Reproduce every line of the records below word for word, including line breaks.

─── MATERIAL FOR THE TASK ───

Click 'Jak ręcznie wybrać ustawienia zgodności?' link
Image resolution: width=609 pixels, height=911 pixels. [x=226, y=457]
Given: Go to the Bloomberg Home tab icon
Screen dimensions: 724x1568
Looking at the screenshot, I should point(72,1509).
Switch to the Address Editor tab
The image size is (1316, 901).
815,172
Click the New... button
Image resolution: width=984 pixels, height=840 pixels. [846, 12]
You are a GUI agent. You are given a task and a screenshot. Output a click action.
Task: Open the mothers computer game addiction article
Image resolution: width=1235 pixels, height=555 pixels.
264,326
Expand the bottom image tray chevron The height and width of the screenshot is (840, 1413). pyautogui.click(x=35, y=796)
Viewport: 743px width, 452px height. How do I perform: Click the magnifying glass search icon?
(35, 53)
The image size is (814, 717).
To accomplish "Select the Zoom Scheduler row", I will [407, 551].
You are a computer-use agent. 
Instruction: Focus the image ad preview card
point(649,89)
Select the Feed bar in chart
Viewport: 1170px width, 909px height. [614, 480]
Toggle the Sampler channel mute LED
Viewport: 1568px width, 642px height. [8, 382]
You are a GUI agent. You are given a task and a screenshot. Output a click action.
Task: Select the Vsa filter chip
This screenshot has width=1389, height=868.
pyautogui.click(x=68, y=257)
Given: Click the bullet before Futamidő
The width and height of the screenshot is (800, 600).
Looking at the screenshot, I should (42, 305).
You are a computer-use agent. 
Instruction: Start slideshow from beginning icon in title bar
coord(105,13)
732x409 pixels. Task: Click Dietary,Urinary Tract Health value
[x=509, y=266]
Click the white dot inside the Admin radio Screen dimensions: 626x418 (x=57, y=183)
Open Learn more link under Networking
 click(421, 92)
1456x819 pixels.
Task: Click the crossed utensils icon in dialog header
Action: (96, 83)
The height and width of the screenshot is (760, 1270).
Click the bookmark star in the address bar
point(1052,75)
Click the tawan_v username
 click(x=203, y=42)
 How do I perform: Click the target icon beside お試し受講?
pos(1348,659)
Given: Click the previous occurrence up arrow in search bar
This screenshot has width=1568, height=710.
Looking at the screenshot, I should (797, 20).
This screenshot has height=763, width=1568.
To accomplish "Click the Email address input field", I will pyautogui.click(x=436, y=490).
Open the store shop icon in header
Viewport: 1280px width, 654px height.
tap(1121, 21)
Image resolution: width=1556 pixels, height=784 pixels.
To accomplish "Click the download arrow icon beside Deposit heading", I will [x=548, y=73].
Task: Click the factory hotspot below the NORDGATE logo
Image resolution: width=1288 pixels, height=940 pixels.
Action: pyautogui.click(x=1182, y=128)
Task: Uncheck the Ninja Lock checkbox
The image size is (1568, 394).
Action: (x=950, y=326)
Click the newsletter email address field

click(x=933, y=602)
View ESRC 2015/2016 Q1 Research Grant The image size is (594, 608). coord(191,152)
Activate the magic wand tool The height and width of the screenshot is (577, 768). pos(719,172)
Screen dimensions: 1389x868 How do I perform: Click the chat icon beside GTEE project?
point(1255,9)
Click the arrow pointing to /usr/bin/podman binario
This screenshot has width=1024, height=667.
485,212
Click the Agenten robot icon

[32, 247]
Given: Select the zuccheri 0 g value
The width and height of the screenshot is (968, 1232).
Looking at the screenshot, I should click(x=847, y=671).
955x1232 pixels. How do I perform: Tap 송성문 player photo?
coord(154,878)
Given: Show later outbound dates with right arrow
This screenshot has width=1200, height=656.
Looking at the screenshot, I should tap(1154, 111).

───

TASK ANSWER
Click 'Jak ręcznie wybrać ustawienia zgodności?' link
Image resolution: width=609 pixels, height=911 pixels. [x=226, y=457]
Given: Go to the Bloomberg Home tab icon
Screen dimensions: 724x1568
Looking at the screenshot, I should point(72,1509).
Switch to the Address Editor tab
The image size is (1316, 901).
815,172
Click the New... button
Image resolution: width=984 pixels, height=840 pixels. [846, 12]
You are a GUI agent. You are given a task and a screenshot. Output a click action.
Task: Open the mothers computer game addiction article
Image resolution: width=1235 pixels, height=555 pixels.
264,326
Expand the bottom image tray chevron The height and width of the screenshot is (840, 1413). pyautogui.click(x=35, y=796)
Viewport: 743px width, 452px height. How do I perform: Click the magnifying glass search icon?
(35, 53)
The image size is (814, 717).
To accomplish "Select the Zoom Scheduler row", I will [407, 551].
You are a computer-use agent. 
Instruction: Focus the image ad preview card
point(649,89)
Select the Feed bar in chart
Viewport: 1170px width, 909px height. [614, 480]
Toggle the Sampler channel mute LED
Viewport: 1568px width, 642px height. [8, 382]
You are a GUI agent. You are given a task and a screenshot. Output a click action.
Task: Select the Vsa filter chip
This screenshot has width=1389, height=868.
pyautogui.click(x=68, y=257)
Given: Click the bullet before Futamidő
The width and height of the screenshot is (800, 600).
Looking at the screenshot, I should (42, 305).
You are a computer-use agent. 
Instruction: Start slideshow from beginning icon in title bar
coord(105,13)
732x409 pixels. Task: Click Dietary,Urinary Tract Health value
[x=509, y=266]
Click the white dot inside the Admin radio Screen dimensions: 626x418 (x=57, y=183)
Open Learn more link under Networking
 click(421, 92)
1456x819 pixels.
Task: Click the crossed utensils icon in dialog header
Action: (96, 83)
The height and width of the screenshot is (760, 1270).
Click the bookmark star in the address bar
point(1052,75)
Click the tawan_v username
 click(x=203, y=42)
 How do I perform: Click the target icon beside お試し受講?
pos(1348,659)
Given: Click the previous occurrence up arrow in search bar
This screenshot has width=1568, height=710.
Looking at the screenshot, I should (797, 20).
This screenshot has height=763, width=1568.
To accomplish "Click the Email address input field", I will pyautogui.click(x=436, y=490).
Open the store shop icon in header
Viewport: 1280px width, 654px height.
tap(1121, 21)
Image resolution: width=1556 pixels, height=784 pixels.
To accomplish "Click the download arrow icon beside Deposit heading", I will [x=548, y=73].
Task: Click the factory hotspot below the NORDGATE logo
Image resolution: width=1288 pixels, height=940 pixels.
Action: pyautogui.click(x=1182, y=128)
Task: Uncheck the Ninja Lock checkbox
The image size is (1568, 394).
Action: (x=950, y=326)
Click the newsletter email address field

click(x=933, y=602)
View ESRC 2015/2016 Q1 Research Grant The image size is (594, 608). coord(191,152)
Activate the magic wand tool The height and width of the screenshot is (577, 768). pos(719,172)
Screen dimensions: 1389x868 How do I perform: Click the chat icon beside GTEE project?
point(1255,9)
Click the arrow pointing to /usr/bin/podman binario
This screenshot has width=1024, height=667.
485,212
Click the Agenten robot icon

[32, 247]
Given: Select the zuccheri 0 g value
The width and height of the screenshot is (968, 1232).
Looking at the screenshot, I should click(x=847, y=671).
955x1232 pixels. How do I perform: Tap 송성문 player photo?
coord(154,878)
Given: Show later outbound dates with right arrow
This screenshot has width=1200, height=656.
Looking at the screenshot, I should tap(1154, 111).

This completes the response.